Frente a la planificación y el control familiar de nuestros días, muchos niños malagueños disfrutaban los veranos de los 70 y 80 como tribus de felices salvajes.
Los veranos de muchos niños malagueños de los años 70 y 80 estaban más próximos a los de Daniel el Mochuelo, el niño protagonista de El camino o Pedro, el interno de La sombra del ciprés es alargada y eso que hablamos de novelas de 1948-50, pero pese al tiempo transcurrido, de la Posguerra a la Transición y años siguientes había cierta continuidad en la forma de afrontar el verano: a su puñetera bola.
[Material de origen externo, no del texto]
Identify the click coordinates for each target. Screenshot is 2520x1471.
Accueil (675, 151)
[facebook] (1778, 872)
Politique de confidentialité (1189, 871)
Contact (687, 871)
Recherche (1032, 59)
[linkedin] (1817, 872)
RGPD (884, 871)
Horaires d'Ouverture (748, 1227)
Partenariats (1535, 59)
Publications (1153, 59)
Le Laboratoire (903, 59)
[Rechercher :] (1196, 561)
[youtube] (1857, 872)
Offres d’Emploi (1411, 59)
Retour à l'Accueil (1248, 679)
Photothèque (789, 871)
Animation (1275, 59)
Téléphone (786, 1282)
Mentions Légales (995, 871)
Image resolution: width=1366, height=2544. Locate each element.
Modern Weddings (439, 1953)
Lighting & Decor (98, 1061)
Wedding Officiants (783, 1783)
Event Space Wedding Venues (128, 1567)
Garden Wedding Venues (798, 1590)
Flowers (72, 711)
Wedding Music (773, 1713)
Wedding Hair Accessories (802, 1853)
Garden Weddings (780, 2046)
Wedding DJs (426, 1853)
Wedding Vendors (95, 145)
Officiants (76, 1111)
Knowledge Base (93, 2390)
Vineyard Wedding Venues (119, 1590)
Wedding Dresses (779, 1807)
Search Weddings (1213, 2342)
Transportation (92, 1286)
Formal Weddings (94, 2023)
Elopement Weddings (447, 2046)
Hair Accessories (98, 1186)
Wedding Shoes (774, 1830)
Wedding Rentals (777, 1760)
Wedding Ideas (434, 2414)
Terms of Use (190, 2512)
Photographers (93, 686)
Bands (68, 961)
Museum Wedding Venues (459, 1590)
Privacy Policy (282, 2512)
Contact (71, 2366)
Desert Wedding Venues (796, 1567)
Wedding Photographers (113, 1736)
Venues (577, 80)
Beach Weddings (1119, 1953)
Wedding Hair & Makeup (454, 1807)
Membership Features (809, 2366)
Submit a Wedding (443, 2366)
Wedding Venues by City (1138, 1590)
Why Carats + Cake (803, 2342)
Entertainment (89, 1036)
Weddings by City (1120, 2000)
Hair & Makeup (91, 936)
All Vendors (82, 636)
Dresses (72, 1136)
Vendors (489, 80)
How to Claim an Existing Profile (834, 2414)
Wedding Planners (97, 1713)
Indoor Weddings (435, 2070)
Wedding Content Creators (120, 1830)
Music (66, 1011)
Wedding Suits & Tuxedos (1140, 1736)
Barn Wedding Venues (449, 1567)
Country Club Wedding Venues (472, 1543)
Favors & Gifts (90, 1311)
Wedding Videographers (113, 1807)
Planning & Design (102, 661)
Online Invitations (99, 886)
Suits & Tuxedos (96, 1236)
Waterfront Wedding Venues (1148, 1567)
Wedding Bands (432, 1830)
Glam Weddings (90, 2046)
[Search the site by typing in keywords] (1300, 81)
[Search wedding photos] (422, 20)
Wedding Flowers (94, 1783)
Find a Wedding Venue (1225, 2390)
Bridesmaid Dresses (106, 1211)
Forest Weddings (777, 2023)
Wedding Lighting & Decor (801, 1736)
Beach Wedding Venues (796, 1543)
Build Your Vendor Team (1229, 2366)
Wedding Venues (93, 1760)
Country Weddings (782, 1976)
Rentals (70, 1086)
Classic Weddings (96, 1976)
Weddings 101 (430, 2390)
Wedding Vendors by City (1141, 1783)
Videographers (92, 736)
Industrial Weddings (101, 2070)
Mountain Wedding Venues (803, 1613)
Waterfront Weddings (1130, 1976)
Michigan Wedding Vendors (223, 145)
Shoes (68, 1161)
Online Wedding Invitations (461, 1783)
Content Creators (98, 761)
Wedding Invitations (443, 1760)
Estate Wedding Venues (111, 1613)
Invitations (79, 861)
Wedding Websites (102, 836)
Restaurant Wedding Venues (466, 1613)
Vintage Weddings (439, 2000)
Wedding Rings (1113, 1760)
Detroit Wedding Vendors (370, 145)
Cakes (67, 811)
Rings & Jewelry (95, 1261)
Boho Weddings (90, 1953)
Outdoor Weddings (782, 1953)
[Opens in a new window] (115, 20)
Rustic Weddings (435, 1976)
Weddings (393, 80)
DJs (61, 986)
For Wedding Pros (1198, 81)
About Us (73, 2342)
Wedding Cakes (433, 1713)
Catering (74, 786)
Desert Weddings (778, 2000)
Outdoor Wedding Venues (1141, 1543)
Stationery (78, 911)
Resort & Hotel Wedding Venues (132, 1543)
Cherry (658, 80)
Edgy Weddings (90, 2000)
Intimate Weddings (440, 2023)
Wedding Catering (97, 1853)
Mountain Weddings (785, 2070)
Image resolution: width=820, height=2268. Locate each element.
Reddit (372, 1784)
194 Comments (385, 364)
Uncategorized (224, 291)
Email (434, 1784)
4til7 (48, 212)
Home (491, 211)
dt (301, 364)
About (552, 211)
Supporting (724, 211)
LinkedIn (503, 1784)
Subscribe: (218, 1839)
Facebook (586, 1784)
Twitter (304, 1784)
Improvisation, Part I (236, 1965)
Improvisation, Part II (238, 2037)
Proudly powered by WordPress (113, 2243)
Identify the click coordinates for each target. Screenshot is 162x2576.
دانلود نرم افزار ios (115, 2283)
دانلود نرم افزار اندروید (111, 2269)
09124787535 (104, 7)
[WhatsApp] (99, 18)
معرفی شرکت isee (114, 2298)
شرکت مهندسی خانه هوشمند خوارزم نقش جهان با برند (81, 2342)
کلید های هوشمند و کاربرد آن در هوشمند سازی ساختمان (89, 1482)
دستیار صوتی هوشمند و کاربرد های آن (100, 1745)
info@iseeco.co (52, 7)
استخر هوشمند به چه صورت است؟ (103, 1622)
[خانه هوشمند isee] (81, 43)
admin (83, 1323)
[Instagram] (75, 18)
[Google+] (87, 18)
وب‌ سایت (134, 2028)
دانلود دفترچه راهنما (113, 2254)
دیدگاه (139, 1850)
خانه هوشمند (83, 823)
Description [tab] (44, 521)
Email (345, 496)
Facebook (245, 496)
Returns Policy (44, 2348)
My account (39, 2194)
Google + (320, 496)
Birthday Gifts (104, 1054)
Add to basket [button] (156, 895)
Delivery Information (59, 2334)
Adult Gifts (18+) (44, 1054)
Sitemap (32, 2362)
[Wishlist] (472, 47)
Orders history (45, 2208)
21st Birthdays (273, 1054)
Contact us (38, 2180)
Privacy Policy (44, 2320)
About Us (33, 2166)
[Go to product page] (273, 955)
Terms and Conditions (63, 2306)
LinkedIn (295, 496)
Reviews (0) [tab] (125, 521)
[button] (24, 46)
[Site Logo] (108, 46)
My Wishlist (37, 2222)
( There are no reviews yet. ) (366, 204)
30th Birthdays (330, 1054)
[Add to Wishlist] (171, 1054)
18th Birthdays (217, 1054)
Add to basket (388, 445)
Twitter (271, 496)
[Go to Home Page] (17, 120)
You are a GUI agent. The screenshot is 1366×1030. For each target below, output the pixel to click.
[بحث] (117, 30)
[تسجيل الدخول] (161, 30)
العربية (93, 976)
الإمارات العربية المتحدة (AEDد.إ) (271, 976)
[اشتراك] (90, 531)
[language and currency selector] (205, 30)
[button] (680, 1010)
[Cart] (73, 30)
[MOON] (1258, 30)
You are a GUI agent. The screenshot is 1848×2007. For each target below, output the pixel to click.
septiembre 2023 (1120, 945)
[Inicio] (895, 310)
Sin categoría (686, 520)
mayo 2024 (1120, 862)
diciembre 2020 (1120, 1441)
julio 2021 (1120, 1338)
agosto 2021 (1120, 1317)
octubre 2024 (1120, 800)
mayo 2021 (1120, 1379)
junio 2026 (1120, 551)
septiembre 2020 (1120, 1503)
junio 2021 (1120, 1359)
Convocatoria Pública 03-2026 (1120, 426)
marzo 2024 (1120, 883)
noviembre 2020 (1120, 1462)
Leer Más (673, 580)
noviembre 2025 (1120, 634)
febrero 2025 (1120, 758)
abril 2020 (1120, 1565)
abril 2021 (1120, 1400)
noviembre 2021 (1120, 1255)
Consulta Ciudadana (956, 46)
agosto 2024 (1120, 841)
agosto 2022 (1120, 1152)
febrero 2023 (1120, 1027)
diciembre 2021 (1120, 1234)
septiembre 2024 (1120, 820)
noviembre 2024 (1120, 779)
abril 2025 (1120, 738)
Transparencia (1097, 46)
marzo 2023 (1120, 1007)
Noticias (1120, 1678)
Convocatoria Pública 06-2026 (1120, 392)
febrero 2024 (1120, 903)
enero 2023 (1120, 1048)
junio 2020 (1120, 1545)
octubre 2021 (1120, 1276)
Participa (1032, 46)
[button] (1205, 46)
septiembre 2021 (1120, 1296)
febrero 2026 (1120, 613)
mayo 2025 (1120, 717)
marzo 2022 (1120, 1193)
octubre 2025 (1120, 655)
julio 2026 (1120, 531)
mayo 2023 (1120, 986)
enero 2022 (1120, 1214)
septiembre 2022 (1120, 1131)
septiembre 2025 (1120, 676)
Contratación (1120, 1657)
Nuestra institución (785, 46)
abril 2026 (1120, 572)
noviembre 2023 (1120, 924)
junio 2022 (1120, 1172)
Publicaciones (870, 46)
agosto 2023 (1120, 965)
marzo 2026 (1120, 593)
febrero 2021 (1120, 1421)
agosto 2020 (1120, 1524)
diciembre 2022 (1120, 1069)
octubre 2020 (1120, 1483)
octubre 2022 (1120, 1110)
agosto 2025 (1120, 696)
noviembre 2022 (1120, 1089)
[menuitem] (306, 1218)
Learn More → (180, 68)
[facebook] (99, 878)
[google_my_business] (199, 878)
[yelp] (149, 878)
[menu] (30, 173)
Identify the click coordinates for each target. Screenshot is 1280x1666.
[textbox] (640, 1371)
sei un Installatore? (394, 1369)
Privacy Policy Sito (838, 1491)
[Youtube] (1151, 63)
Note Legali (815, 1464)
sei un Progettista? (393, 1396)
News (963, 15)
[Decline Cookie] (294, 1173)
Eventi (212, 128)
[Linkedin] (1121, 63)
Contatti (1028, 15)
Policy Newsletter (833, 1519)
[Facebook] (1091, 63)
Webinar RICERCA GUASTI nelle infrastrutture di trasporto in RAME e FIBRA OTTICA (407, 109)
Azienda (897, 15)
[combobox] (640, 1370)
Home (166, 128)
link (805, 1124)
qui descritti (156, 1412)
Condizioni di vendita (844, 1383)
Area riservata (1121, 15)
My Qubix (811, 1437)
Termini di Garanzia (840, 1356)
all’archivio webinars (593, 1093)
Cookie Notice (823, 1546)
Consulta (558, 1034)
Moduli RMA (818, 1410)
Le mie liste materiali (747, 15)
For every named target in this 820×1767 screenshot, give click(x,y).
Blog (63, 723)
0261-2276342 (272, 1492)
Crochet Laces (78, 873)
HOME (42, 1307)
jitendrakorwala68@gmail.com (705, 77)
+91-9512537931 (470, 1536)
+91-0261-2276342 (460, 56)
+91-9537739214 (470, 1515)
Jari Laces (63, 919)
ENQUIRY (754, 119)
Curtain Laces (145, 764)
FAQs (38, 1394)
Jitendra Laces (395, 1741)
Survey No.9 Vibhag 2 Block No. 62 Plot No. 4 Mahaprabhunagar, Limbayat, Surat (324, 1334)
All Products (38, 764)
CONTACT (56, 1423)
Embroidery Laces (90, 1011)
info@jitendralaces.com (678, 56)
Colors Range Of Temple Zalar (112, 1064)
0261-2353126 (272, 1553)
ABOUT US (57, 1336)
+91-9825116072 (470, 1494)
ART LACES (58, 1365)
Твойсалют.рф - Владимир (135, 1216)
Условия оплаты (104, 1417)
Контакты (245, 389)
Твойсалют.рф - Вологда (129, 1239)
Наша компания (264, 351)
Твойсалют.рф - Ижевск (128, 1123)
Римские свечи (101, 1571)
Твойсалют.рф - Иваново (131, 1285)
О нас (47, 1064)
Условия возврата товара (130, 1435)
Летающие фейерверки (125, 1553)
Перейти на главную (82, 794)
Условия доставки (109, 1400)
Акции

Nada que ver, por tanto, con los veranos planificados de bastantes niños de nuestros días, sometidos a tanta o más vigilancia que el doctor Hannibal Lecter.
Por contra, el verano en tiempos de los Botejara y Chanquete se caracterizaba por el fomento familiar de las tribus infantiles: agrupaciones de niños salvajes dedicados a las prácticas más saludables, aunque carecieran de sentido: lanzamiento de tarugos de madera y piedras de respetable tamaño (ñoscos); tanteo de medusas y mierdas secas con un palo; escalamiento de muros para, una vez coronados, saltar a tierra y repetir el proceso; campeonatos de lanzamiento de lapos; inexperto chorramiento de olas para acabar arañado, emborrizado y feliz en la orilla…
El verano suponía la exploración de horizontes ignotos y entre sus escasos límites, la cansina prohibición de no meterse en el agua hasta dos horas después de hacer la digestión. Más allá de eso, la confiada despreocupación de los padres: si el niño volvía con dos chichones, al día siguiente estaría brincando y no se acordaría de las protuberancias .
Frente al actual horizonte playero de gastrobares, camas balinesas y oasis ibicencos, que tanto abundan en Málaga, el horizonte veraniego de entonces estaba plagado de cauces secos, calles polvorientas, merenderos con techos de caña, campos resecos y playas sin espigones en las que se barruntaba el excitante peligro en cuanto las madres pronunciaban la frase más deseada: «Gasta cuidaíto que hay resaca».
Pero en esa Málaga en la que los centros de salud eran un sueño futurista, la máxima expresión de la libertad infantil que otorgaba el verano era la mataúra, palabra autóctona de gran potencia expresiva que la Real Academia de la Lengua, de forma bastante divertida, convierte en «Matadura» y define así: «Llaga o herida que se hace la bestia por ludirla al aparejo o por el roce de un apero».
Ciertamente, los niños en verano éramos unos mulos y las mataúras, sobre todo en las rodillas, las huellas de gestas imposibles realizadas por salvajes inconscientes.
Pero como muchos saben, el verano no terminaba con esa tribu transformada en los niños de El señor de las moscas, sino con una actividad incansable, conscientes de que la felicidad tenía una fecha tope: el 15 de septiembre. Entonces Pedro, Daniel el Mochuelo y hasta Germán el Tiñoso –que no se había despeñado, como aseguraba Delibes– cogían sus bártulos, se despedían de las medusas, las olas y hasta de las mierdas secas y ponían rumbo al colegio para, en el día mañana, ser adultos que recordaran con una sonrisa su infancia.